**Exercise:** Find the word "value" in the records and copy every line where it occurs.

**The records:**
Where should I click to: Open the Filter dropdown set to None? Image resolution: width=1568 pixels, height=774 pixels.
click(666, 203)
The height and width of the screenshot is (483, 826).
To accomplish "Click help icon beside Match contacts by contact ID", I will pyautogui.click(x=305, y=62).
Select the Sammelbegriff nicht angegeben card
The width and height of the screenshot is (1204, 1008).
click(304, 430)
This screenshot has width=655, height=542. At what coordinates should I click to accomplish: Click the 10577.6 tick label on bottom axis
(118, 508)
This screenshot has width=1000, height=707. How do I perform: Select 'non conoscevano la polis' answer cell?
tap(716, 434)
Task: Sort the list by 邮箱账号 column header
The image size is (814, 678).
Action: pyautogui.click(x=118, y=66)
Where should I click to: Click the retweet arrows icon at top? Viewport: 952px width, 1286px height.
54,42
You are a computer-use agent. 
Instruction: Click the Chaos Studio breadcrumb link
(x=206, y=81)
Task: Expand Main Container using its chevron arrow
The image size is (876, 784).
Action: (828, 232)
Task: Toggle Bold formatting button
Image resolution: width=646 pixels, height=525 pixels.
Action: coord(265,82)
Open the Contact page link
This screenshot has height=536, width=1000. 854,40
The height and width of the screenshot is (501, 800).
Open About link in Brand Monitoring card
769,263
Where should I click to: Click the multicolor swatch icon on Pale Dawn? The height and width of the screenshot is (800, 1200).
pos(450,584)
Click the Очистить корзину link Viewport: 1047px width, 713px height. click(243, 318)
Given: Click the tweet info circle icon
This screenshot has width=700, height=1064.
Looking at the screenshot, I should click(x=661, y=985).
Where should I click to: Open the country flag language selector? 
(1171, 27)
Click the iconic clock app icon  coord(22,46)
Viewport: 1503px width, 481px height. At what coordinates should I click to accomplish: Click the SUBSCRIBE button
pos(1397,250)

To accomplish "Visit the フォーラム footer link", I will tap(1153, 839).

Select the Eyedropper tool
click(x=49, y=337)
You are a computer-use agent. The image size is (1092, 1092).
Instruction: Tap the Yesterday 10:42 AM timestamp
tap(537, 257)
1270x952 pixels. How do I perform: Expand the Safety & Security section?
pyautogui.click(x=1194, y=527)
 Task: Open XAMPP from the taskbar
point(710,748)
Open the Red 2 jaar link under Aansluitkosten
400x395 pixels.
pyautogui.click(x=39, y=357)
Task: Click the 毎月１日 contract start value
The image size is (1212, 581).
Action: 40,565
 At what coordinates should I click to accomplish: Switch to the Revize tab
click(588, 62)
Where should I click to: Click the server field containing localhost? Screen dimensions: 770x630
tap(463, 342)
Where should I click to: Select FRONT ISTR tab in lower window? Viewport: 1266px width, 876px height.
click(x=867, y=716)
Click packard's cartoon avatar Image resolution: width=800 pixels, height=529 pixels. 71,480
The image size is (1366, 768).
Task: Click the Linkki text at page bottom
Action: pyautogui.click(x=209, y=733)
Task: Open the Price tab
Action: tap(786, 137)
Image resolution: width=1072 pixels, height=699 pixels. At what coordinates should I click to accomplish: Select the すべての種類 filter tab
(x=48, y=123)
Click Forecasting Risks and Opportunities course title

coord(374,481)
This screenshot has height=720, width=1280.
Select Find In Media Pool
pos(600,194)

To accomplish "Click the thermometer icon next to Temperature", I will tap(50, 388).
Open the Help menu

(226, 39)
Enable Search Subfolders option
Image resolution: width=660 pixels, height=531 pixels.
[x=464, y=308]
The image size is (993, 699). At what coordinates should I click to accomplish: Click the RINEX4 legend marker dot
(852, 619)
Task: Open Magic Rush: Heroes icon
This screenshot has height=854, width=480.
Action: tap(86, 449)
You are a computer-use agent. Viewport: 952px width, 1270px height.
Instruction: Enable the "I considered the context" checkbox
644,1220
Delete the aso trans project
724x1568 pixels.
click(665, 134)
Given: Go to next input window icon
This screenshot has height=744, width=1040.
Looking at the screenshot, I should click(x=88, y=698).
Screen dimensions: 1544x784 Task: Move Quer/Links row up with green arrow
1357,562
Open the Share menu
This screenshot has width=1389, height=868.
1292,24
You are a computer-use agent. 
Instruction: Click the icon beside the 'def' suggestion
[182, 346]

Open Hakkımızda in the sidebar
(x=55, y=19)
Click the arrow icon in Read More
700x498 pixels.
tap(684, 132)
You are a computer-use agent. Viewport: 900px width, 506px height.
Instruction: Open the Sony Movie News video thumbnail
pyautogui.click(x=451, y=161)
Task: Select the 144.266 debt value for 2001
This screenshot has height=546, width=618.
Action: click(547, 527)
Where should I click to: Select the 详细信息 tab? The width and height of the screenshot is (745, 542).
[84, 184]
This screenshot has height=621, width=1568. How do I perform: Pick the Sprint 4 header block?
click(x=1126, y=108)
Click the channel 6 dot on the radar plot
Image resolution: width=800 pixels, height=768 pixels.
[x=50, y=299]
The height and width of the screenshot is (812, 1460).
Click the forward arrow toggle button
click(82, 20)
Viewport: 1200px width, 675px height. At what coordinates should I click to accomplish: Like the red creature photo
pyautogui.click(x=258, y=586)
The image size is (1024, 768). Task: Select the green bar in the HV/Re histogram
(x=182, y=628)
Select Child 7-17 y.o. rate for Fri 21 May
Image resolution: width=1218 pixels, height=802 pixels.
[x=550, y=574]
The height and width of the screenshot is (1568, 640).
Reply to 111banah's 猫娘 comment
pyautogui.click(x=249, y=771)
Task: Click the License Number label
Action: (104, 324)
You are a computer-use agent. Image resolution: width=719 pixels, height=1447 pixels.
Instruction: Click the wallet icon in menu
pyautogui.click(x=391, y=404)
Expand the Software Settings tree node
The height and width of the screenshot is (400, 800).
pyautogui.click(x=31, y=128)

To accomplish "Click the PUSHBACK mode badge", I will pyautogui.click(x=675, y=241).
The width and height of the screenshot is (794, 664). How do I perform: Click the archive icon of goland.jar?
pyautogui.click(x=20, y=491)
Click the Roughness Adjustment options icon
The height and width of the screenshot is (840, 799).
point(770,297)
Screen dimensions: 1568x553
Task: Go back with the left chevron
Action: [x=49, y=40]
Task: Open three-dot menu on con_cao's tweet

**Answer space:**
Task: Click the 毎月１日 contract start value
Task: Select the 144.266 debt value for 2001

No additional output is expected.